ECLI:NL:CRVB:2016:4376
Centrale Raad van Beroep
- Hoger beroep
- Rechtspraak.nl
Toekenning van buitengewoon pensioen op basis van psychische invaliditeit en de relatie met verzetsactiviteiten tijdens de Tweede Wereldoorlog
In deze zaak heeft appellant, geboren in 1922, beroep ingesteld tegen een besluit van de Pensioen- en Uitkeringsraad (verweerder) van 23 februari 2015, waarin zijn aanvraag voor een buitengewoon pensioen op grond van de Wet buitengewoon pensioen 1940-1945 (Wbp) werd afgewezen. Appellant stelt dat zijn psychische klachten en psoriasis het gevolg zijn van de stress die hij heeft ervaren tijdens zijn verzetsactiviteiten in de Tweede Wereldoorlog. De Centrale Raad van Beroep heeft op 17 november 2016 uitspraak gedaan in deze zaak.
De Raad heeft vastgesteld dat appellant in 2014 erkend is als deelnemer van het verzet en dat hem een buitengewoon pensioen is toegekend op basis van een (psychische) invaliditeit van 30%. Dit besluit was gebaseerd op een advies van geneeskundig adviseur A.M. Ohlenschlager, die concludeerde dat de psychische klachten van appellant deels verband houden met zijn verzetsactiviteiten. De Raad heeft echter ook vastgesteld dat andere factoren, zoals de gevolgen van beroertes en de lichamelijke achteruitgang, bijdragen aan de invaliditeit van appellant.

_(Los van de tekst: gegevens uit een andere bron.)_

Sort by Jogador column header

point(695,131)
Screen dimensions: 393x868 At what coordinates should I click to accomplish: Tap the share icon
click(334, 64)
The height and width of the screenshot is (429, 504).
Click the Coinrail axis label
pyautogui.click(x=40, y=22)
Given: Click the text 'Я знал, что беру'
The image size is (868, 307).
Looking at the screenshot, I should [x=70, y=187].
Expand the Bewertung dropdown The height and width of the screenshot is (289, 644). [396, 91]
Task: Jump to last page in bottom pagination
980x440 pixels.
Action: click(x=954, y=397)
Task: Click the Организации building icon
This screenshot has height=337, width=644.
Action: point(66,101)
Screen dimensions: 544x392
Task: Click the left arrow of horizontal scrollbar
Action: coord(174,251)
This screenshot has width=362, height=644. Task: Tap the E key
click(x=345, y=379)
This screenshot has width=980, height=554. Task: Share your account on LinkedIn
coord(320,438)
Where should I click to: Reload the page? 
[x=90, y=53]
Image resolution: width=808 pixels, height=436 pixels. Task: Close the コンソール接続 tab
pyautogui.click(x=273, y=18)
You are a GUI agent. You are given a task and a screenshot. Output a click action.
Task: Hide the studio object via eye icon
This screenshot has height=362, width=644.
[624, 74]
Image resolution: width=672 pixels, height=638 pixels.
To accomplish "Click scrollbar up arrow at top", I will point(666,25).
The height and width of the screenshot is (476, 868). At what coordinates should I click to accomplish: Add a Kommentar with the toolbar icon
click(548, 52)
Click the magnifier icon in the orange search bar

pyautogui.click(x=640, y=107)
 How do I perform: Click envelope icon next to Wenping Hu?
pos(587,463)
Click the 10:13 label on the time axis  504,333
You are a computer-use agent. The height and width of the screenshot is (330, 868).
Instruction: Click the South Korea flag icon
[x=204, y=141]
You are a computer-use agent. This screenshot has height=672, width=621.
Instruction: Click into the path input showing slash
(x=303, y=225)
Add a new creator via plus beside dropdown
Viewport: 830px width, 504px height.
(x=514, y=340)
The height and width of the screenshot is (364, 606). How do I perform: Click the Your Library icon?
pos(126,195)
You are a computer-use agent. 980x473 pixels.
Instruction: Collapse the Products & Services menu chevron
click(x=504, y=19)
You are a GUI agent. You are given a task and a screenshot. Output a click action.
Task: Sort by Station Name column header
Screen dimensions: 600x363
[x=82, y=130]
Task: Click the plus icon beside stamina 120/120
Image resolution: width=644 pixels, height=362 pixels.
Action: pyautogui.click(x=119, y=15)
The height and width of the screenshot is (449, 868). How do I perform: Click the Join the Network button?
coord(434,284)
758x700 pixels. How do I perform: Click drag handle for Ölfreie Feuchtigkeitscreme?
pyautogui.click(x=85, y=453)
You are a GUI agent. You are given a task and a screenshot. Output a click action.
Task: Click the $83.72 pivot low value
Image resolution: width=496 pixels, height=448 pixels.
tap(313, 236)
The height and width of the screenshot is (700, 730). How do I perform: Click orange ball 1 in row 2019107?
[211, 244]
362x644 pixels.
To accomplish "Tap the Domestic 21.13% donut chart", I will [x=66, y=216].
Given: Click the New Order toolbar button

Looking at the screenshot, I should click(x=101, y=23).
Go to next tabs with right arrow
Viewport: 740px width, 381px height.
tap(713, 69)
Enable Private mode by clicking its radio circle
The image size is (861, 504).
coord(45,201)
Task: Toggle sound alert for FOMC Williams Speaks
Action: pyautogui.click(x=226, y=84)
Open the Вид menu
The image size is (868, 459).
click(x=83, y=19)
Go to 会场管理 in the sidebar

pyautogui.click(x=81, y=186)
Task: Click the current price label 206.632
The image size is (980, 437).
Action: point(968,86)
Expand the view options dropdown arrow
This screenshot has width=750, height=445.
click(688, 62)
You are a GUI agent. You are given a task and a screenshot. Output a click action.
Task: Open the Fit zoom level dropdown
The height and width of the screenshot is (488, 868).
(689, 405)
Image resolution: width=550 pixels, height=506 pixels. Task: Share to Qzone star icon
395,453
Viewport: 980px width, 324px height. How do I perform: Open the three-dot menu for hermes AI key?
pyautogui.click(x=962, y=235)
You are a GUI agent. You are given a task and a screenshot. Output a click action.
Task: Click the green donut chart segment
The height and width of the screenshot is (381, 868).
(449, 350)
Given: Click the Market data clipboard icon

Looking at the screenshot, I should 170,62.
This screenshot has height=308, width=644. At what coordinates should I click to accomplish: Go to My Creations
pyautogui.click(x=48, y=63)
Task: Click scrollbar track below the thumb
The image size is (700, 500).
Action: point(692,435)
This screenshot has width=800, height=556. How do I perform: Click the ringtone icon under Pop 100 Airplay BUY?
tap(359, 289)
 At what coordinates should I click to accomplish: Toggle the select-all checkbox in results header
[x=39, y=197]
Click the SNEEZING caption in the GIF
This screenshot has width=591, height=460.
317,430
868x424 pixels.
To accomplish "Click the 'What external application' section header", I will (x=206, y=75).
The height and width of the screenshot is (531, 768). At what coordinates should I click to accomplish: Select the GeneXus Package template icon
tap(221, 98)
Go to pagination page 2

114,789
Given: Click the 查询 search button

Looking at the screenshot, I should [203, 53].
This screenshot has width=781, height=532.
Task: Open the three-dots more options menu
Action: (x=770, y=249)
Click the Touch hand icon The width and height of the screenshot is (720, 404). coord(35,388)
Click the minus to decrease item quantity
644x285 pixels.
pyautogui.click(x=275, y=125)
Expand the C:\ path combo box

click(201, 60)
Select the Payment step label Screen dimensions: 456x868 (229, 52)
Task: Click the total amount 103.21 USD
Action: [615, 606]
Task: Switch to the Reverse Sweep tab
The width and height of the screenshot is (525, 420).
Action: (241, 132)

Tijdens de zitting op 6 oktober 2016 heeft appellant zijn standpunt toegelicht, bijgestaan door zijn dochter. Verweerder werd vertegenwoordigd door A.T.M. Vroom-van Berckel. De Raad heeft de medische adviezen van Ohlenschlager en A.J. Maas in overweging genomen en geconcludeerd dat er onvoldoende bewijs is om de claim van appellant dat zijn psoriasis gerelateerd is aan zijn verzetsactiviteiten te ondersteunen. De Raad heeft geoordeeld dat het bestreden besluit in stand kan blijven en heeft het beroep ongegrond verklaard. Er is geen aanleiding voor een proceskostenveroordeling.